Hallan muerto a anciano desaparecido tras salir a cortar leña en Espartaco, Cienfuegos

Imagen: Facebook/Yaiset Rodríguez Fernández
La comunidad de Espartaco, en el municipio Palmira, provincia de Cienfuegos, vive días de duelo e indignación tras el hallazgo sin vida de Miguel, un anciano desaparecido desde el 19 de diciembre después de salir al campo a cortar leña. Su muerte no solo ha causado tristeza, sino también críticas hacia el desinterés de las autoridades locales, que prácticamente se desvincularon de la búsqueda.
Según denunciaron familiares y vecinos en redes sociales, la policía solo participó el primer día del operativo, mientras que el delegado del pueblo se sumó recién cuando habían pasado ocho días. Durante ese tiempo, la familia del anciano lideró las búsquedas por su cuenta, enfrentando incluso tragedias adicionales: la esposa del fallecido sufrió una caída y se fracturó un brazo mientras recorría la zona montañosa.
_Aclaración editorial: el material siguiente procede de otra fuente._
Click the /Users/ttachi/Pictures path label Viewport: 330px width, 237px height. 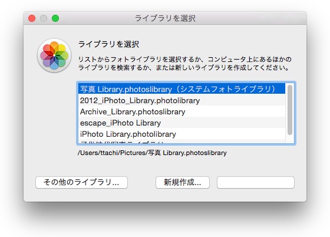tap(152, 153)
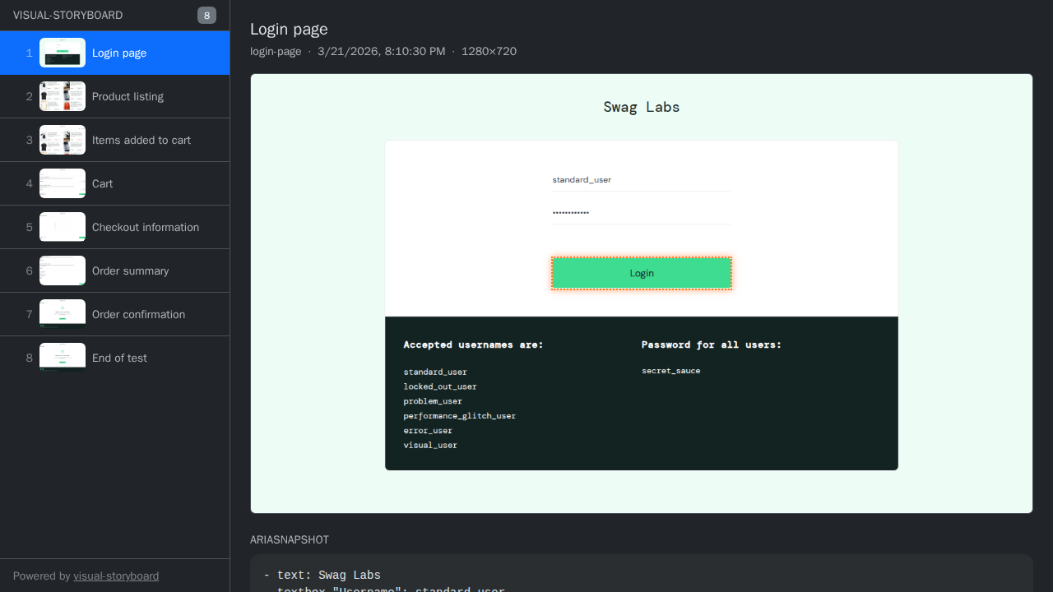Click the Product listing thumbnail
Image resolution: width=1053 pixels, height=592 pixels.
coord(63,96)
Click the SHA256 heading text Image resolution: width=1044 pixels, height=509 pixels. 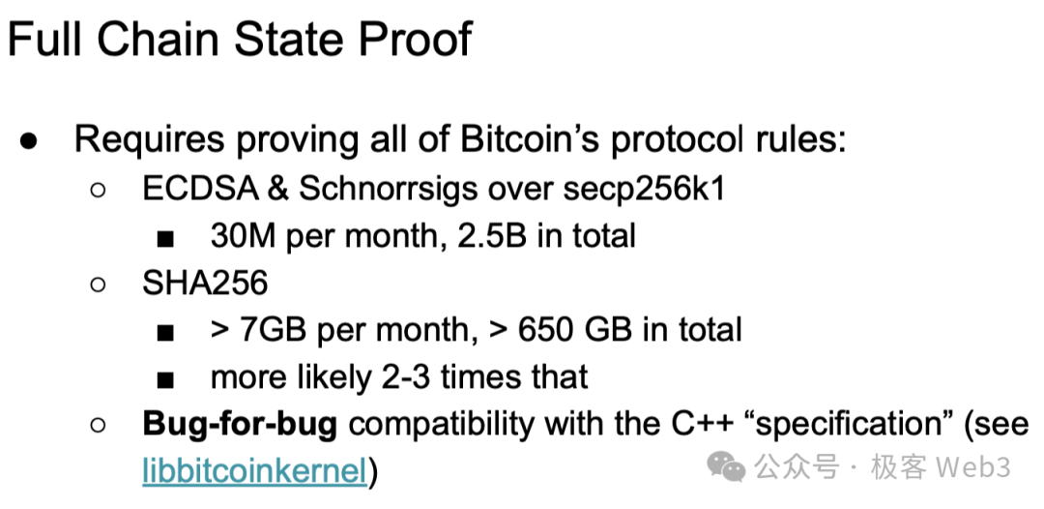click(205, 283)
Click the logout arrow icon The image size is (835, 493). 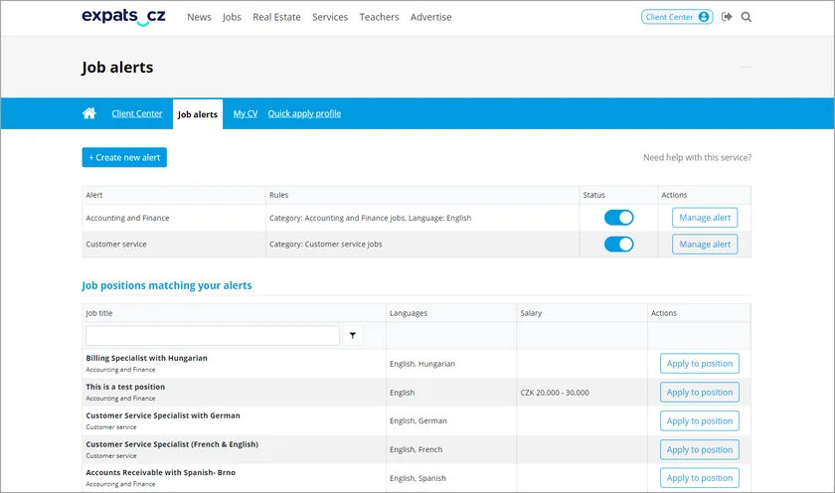pyautogui.click(x=727, y=17)
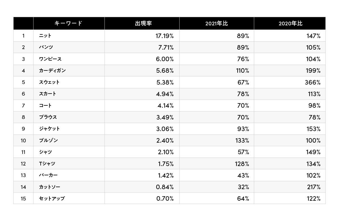Viewport: 339px width, 221px height.
Task: Click the 133% value in ブルゾン row
Action: [242, 140]
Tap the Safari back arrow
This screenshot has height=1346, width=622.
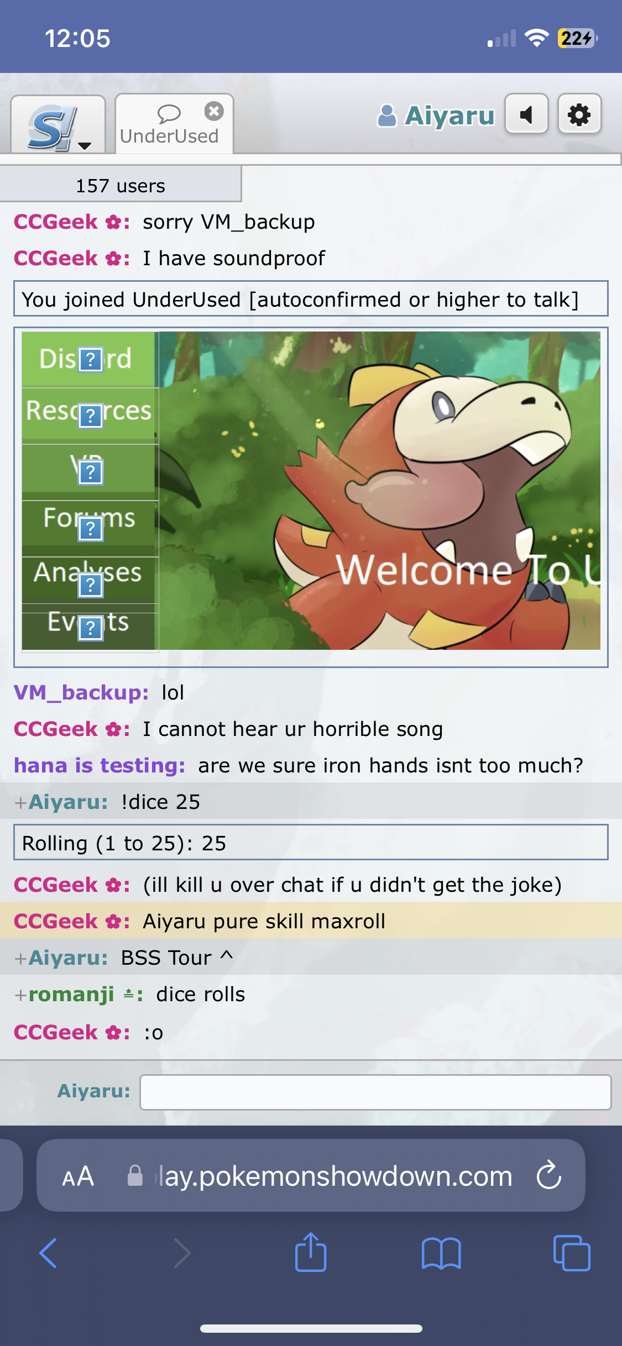pyautogui.click(x=49, y=1253)
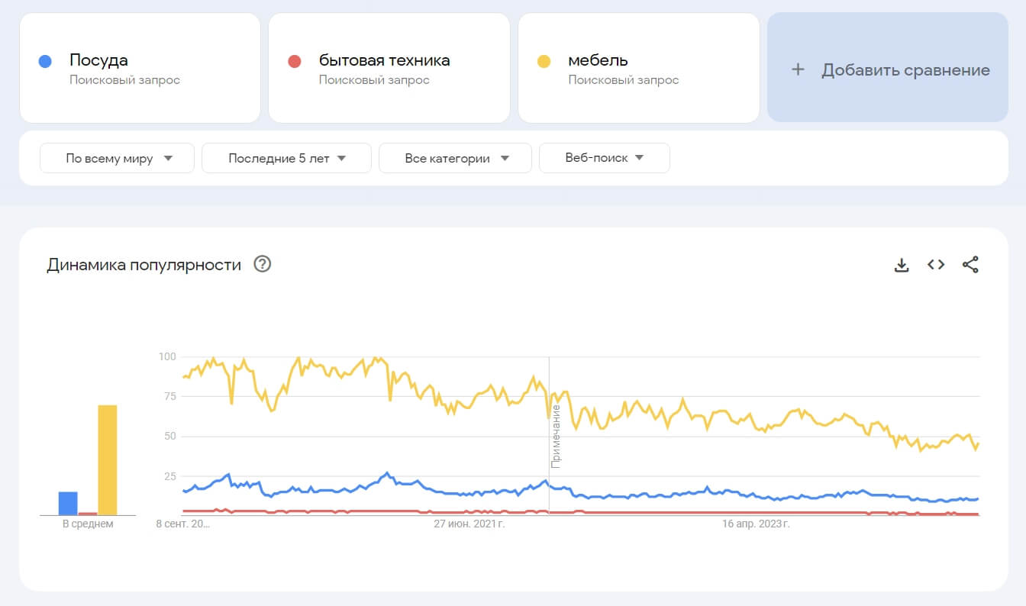1026x606 pixels.
Task: Open the embed code icon
Action: click(x=936, y=265)
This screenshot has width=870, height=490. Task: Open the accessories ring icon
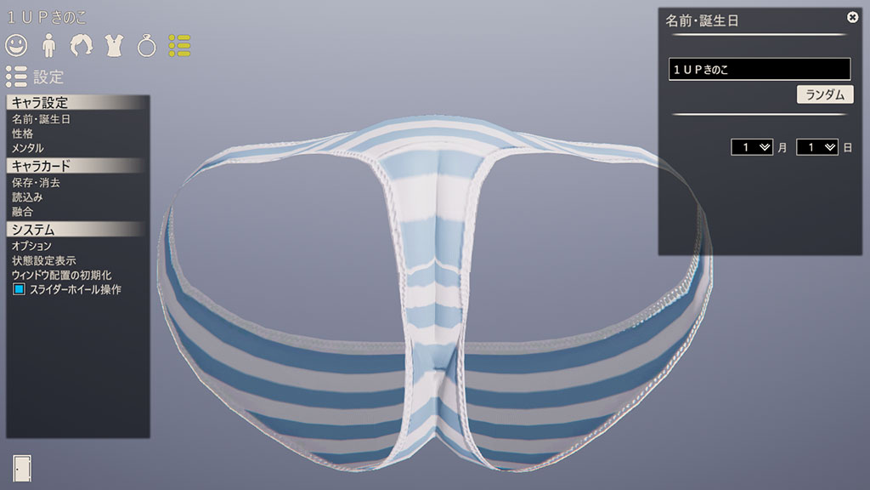[147, 45]
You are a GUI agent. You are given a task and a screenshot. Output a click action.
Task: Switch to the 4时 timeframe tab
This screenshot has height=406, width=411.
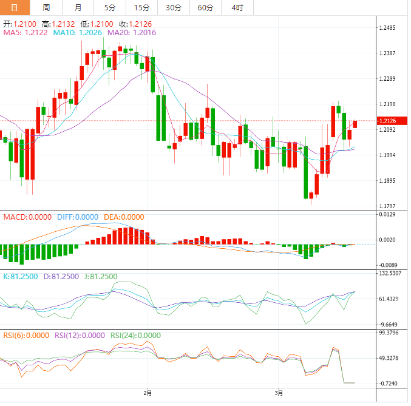pyautogui.click(x=237, y=8)
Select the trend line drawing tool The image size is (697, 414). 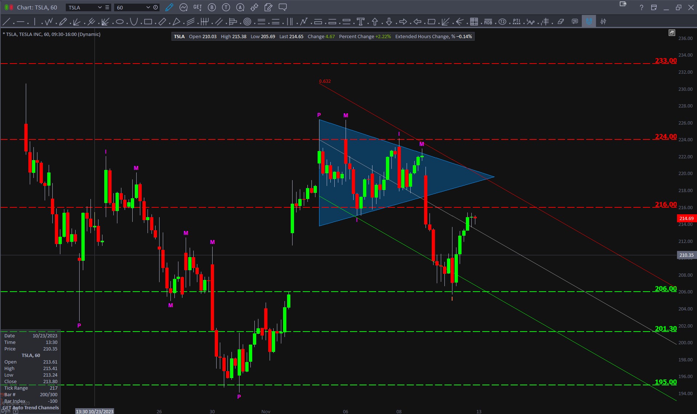(x=6, y=22)
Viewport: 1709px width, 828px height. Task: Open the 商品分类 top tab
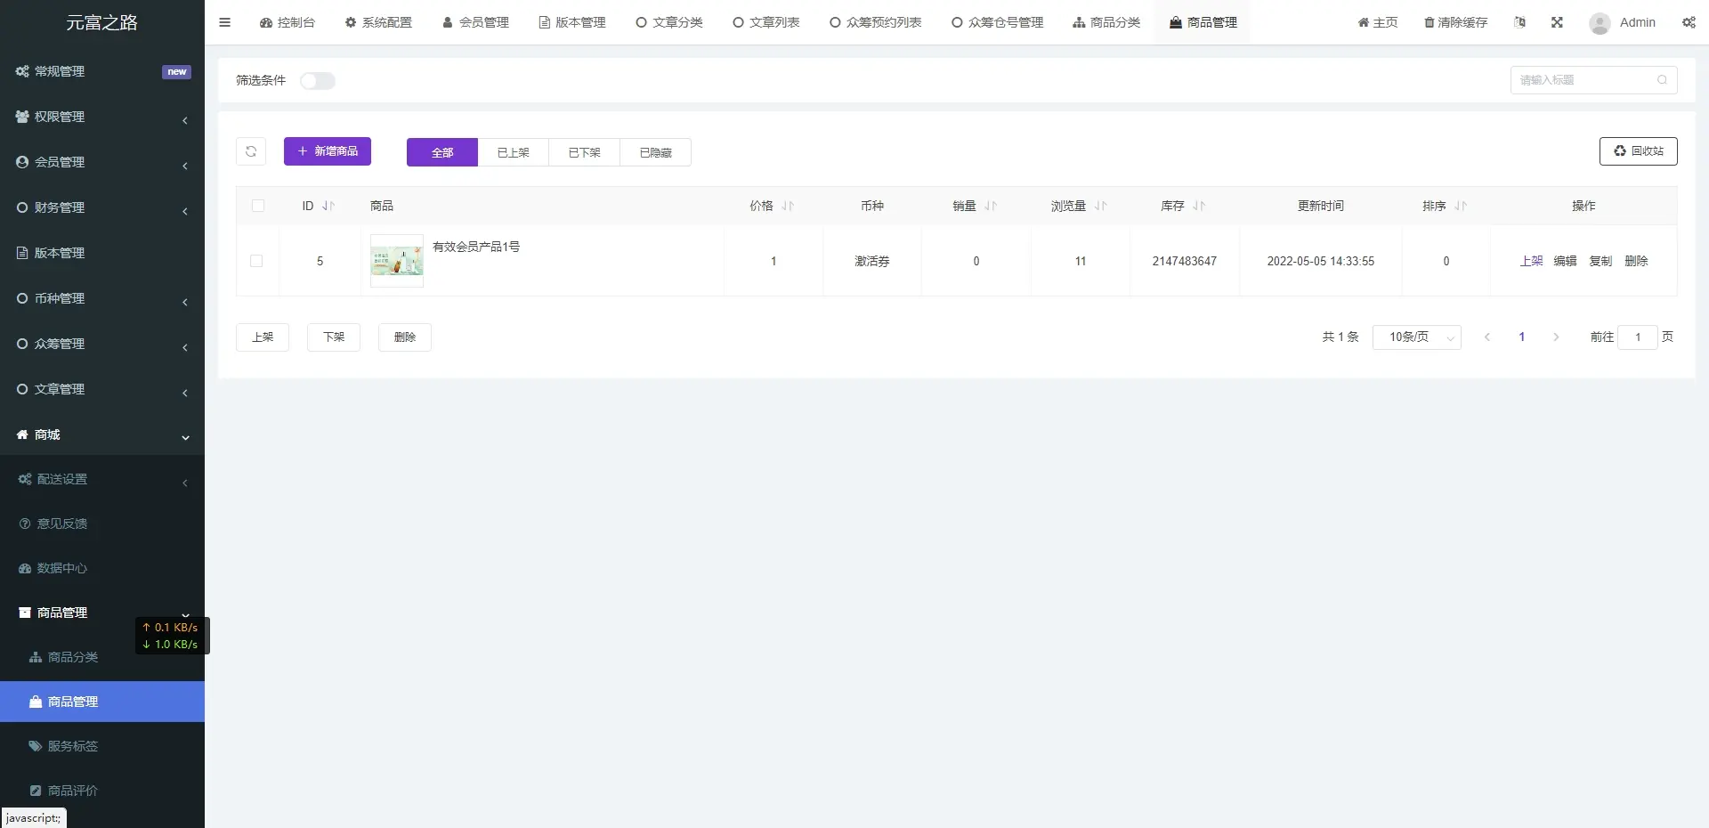click(x=1106, y=22)
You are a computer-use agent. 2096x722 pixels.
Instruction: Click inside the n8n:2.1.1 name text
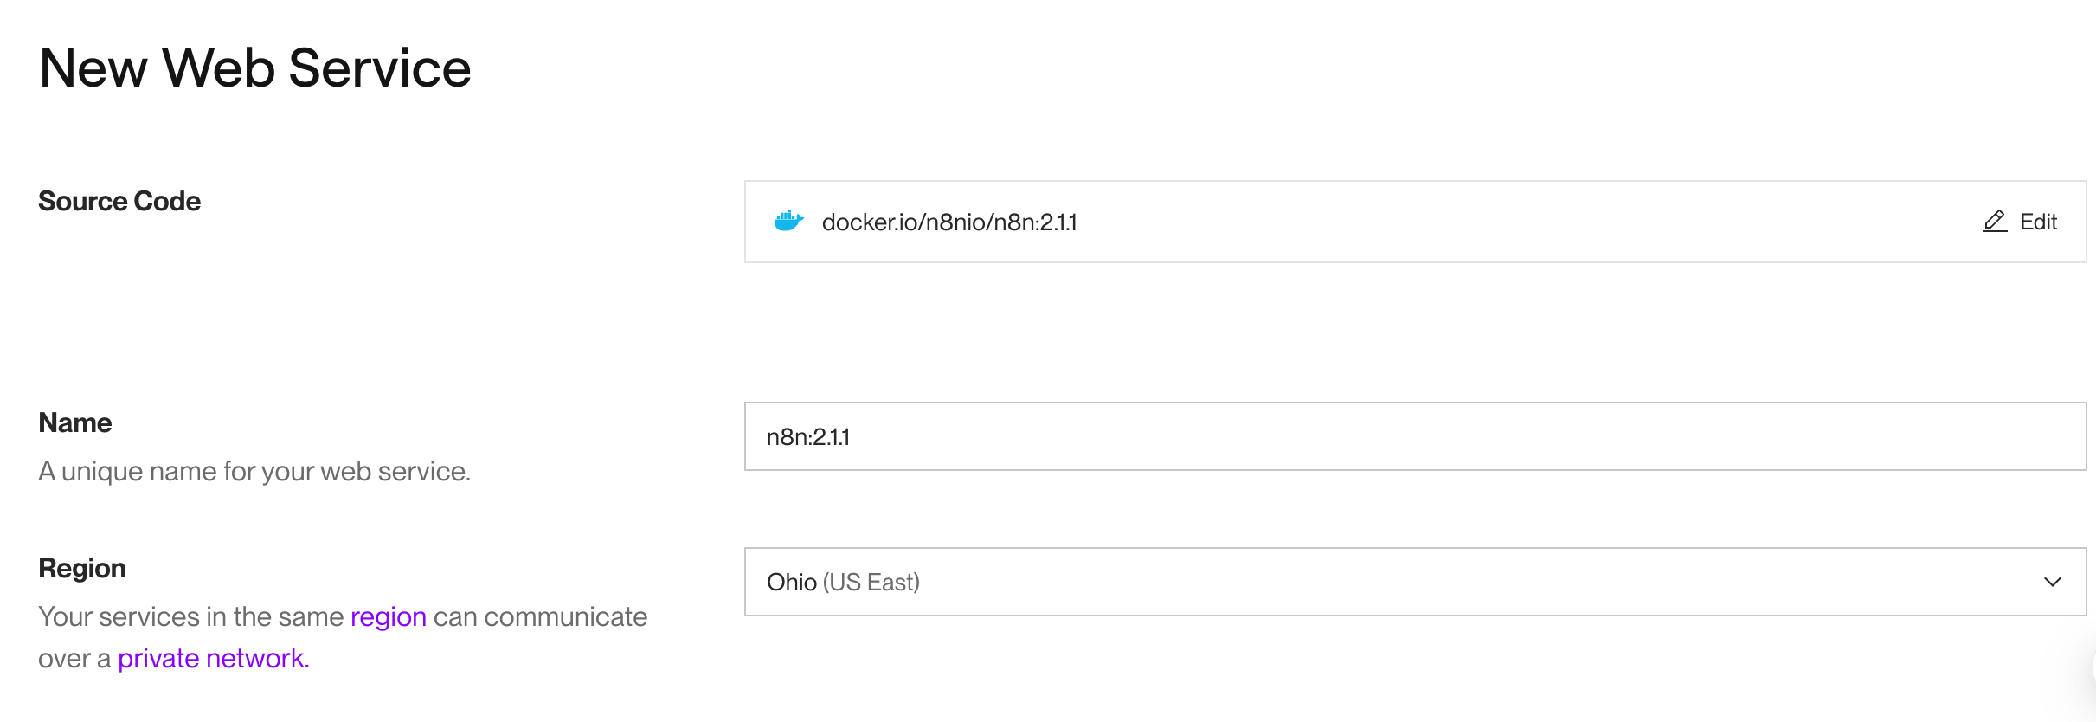coord(808,437)
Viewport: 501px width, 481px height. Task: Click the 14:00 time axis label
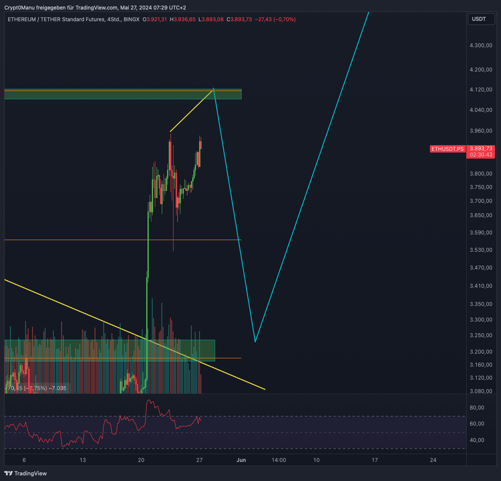point(278,460)
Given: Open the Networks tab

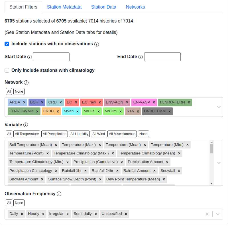Looking at the screenshot, I should tap(135, 7).
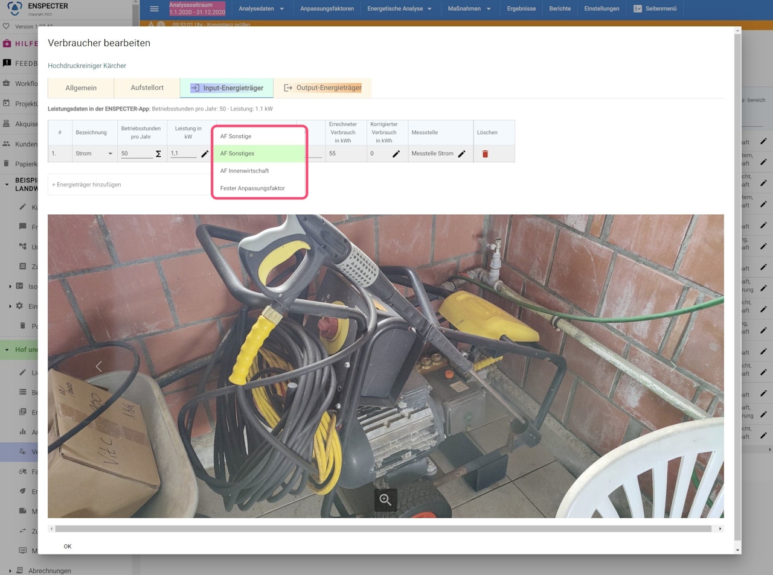Go to the Aufstellort tab
773x575 pixels.
pos(147,88)
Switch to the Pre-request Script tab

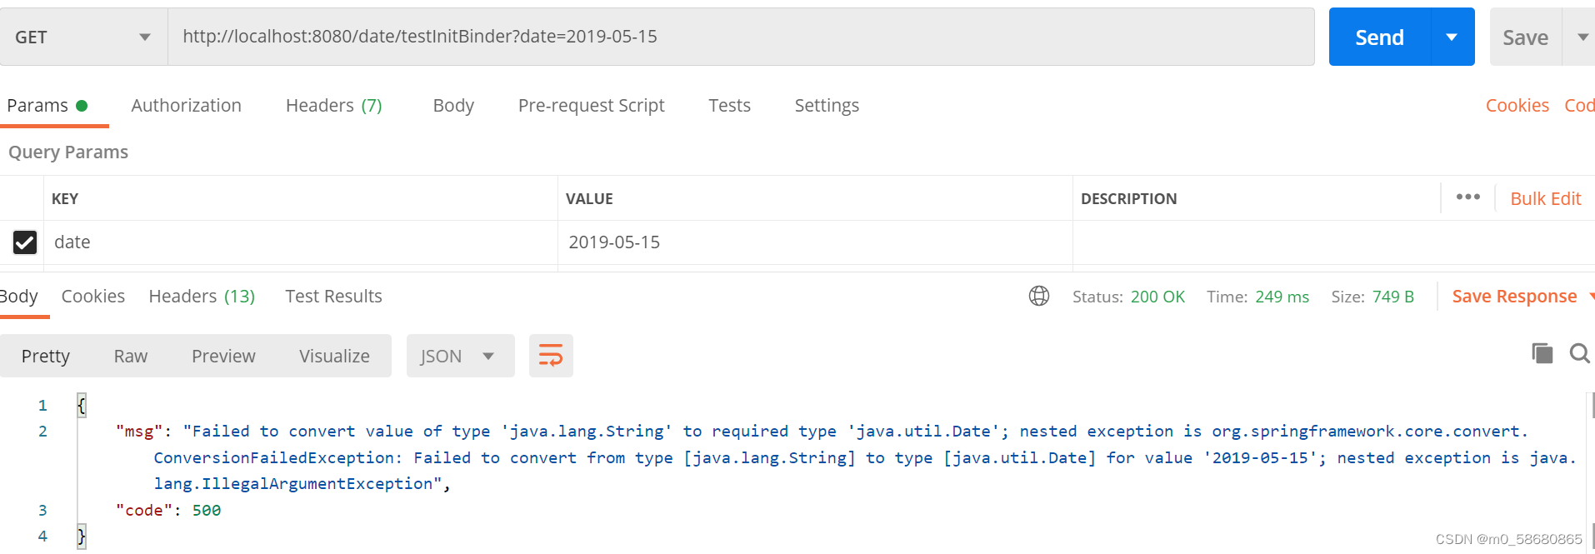[591, 106]
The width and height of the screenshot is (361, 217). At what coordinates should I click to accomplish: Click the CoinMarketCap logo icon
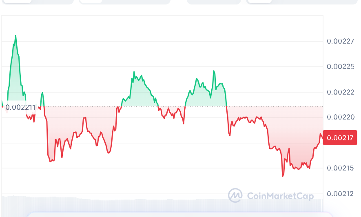235,196
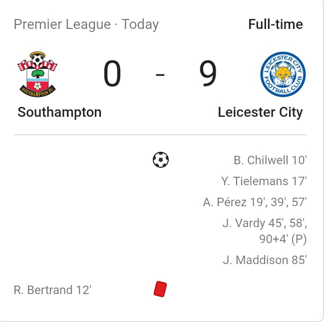Image resolution: width=324 pixels, height=322 pixels.
Task: Click R. Bertrand 12' red card entry
Action: click(52, 290)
El 5 de enero, un joven que pescaba en las cercanías del Canal, por la zona de Maraboto, encontró parte del cuerpo del anciano en el agua. El resto apareció un día después, en un punto cercano. La noticia estremeció a los cerca de 4 000 habitantes de Espartaco, un poblado antaño azucarero donde todos se conocían y eran testigos de la precaria vida de Miguel.
Miguel enfrentaba una situación familiar y económica crítica: su único hijo está preso, dos nietos vivían bajo su cuidado y su esposa es también de edad avanzada. Según vecinos, él salía a cortar leña para cocinar y, en ocasiones, elaborar carbón para vender y comprar alimentos.
Hallan muerto a anciano desaparecido: una vida marcada por la necesidad y el abandono

Imagen: Facebook/Yaiset Rodríguez Fernández
En una publicacion de Facebook, la usuaria Yaiset Rodríguez Fernández relató que el anciano sufría lagunas mentales y episodios de confusión, probablemente vinculados con una depresión que se agravó tras la visita a su hijo en prisión. La situación pone en evidencia la vulnerabilidad de los adultos mayores en comunidades rurales cubanas, donde muchas familias sobreviven con escasos recursos y sin el acompañamiento del Estado.
Para muchos, la historia de Miguel no es un caso aislado, sino el reflejo de una crisis social y humanitaria que golpea con fuerza a los sectores más desprotegidos. En palabras de la denunciante, Cuba es hoy “una tierra que clama por justicia”.
La muerte de este anciano expone cómo la indiferencia institucional y la precariedad económica pueden convertir una dificultad cotidiana en una tragedia irreparable. La comunidad de Espartaco, mientras exige explicaciones, rinde homenaje a un hombre que solo buscaba sobrevivir con dignidad en medio del olvido.